Pada beberapa gerakan Islam tradisional pengaruh kebudayaan lokal cukup kuat dalam
implementasi ritual keagamaan, bahkan secara kultural dapat dikatakan bersifat sinkretik. Hal
ini membuat tradisi pada wilayah tertentu melebur dengan praktik keagamaan masyarakat di
daerah tersebut. Gerakan Islam di Indonesia yang pernah berada atau masih bertahan pada
jalur tradisional diantaranya adalah Nahdhatul Ulama, tarikat Qadiriyah Naqsyabandiyah, dan
gerakan Jama’ah Tabligh. Beberapa dari gerakan ini telah mengalami banyak perkembangan
dan memiliki kecenderungan modernitas dalam aktivitasnya.
Nahdhatul Ulama
Berdirinya Nahdhatul Ulama (NU) dipandang sebagai pelembagaan tradisi keagamaan yang
sudah mengakar di wilayah Jawa. Kultur masyarakat Jawa sebagai tempat kelahiran NU
memberikan banyak pengaruh pada karakteristik gerakan dakwah NU selanjutnya. Peleburan
antara tradisi lokal dengan praktik keagamaan adalah salah satu karakteristik yang menjadi
ciri khas masyarakat NU. Sejak awal berdirinya NU dipandang sebagai organisasi para ulama
tua di daerah pedesaan yang secara agama bersifat kultural, secara intelektual sederhana,
secara kultural bersifat sinkretik, dan secara politik bersifat oportunis. Namun anggapan ini
berkembang sebelum tahun 1970-an. Perkembangan NU pada tahun 1970-an mulai
menunjukkan bahwa NU telah menjadi sebuah organisasi yang progresif. Hal ini ditunjukkan
melalui dinamika NU pada masa orde baru yang sudah dapat bereaksi terhadap kebijakan
pemerintah pada masa itu. Hal ini menunjukkan bahwa NU mengalami perubahan pada
orientasinya.
Pada masa pembentukan awal NU adalah sebuah organisasi sosial keagamaan yang
mengumpulkan ulama dari berbagai daerah untuk melawan kolonialisme, namun pada
perjalanannya NU pun memasuki ranah politik dan bergabung dengan Masyumi hingga
selanjutnya berdiri sendiri sebagai partai politik.

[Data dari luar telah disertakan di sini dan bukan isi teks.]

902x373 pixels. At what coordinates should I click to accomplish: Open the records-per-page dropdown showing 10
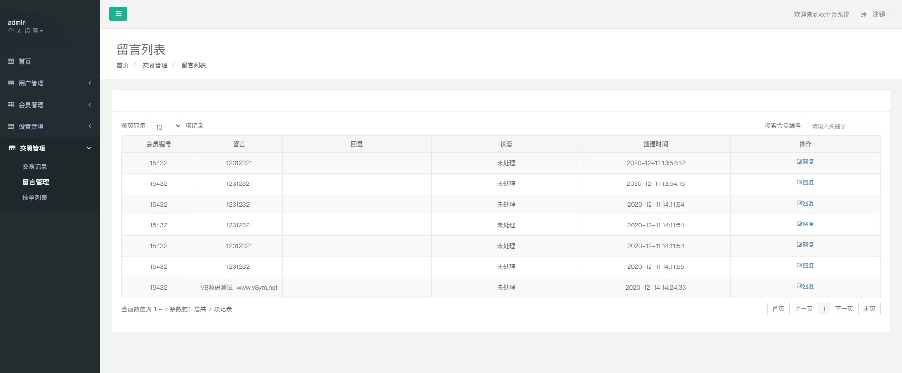click(x=165, y=126)
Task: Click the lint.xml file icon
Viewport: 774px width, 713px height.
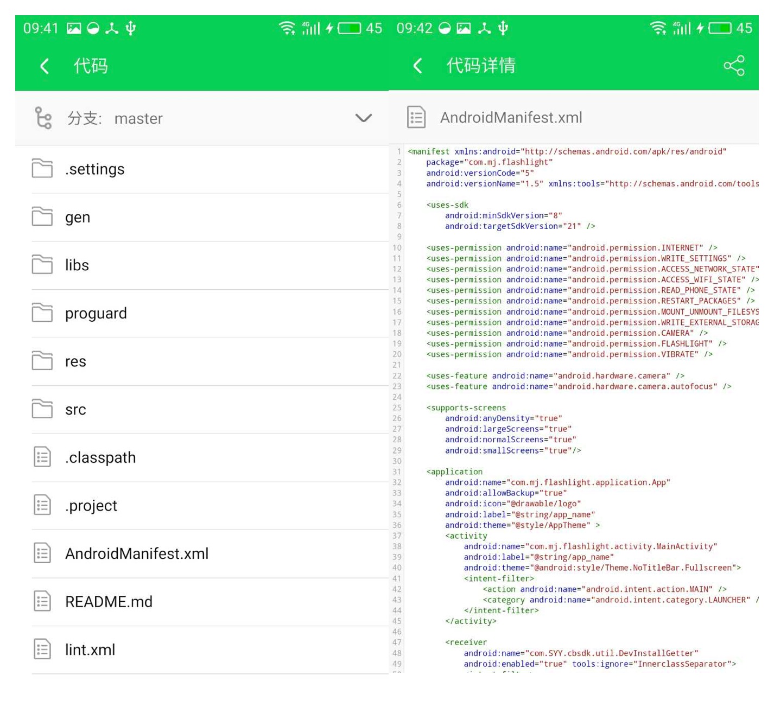Action: [x=42, y=649]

NU lahir dari kultur masyarakat penganut Ahlussunnah wal Jama’ah, upaya untuk
melembagakan kulturnya didorong oleh situasi kolonialisme yang melahirkan gerakan sosial-
politik. Pelembagaan kultur NU juga menjadi salah satu upaya untuk pembelaan kalangan
Islam tradisional di Jawa terhadap arus pembaruan yang mulai masuk ke Indonesia.

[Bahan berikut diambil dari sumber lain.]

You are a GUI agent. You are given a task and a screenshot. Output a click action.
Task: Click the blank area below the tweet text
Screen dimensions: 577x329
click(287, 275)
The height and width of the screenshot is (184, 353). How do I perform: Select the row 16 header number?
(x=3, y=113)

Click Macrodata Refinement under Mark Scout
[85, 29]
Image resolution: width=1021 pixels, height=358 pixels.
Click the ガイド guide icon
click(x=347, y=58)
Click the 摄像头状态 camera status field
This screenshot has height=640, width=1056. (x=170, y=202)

Aspek tradisi pada keagamaan yang dipegang oleh NU akhirnya melahirkan sikap-sikap yang
menjadi ciri khas normatif organisasi NU. Sikap-sikap tersebut diantaranya adalah sikap
tengah yang berintikan tentang prinsip hidup yang menjunjung tinggi keharusan berlaku adil
dan lurus di tengah kehidupan bersama, sikap toleran terhadap perbedaan, terutama hal-hal
yang bersifat cabang dari sebuah pemahaman, serta dalam soal kemasyarakatan dan
kebudayaan. Sikap seimbang dalam berkhidmat kepada Tuhan, manusia, lingkungan
hidupnya, serta menyelaraskan kepentingan masa lalu, masa kini, dan masa mendatang, sikap
selalu memiliki kepekaan untuk mendorong perbuatan yang baik, berguna dan bermanfaat
bagi kehidupan bersama, serta menolak dan mencegah semua hal yang menjerumuskan dan
merendahkan nilai-nilai kehidupan.
Dalam memandang dunia, NU menjadikan tasawuf sebagai salah satu ajaran yang bersatu
dengan konsep keagamaannya. Tasawuf adalah pedoman bagi adanya perilaku berahlak.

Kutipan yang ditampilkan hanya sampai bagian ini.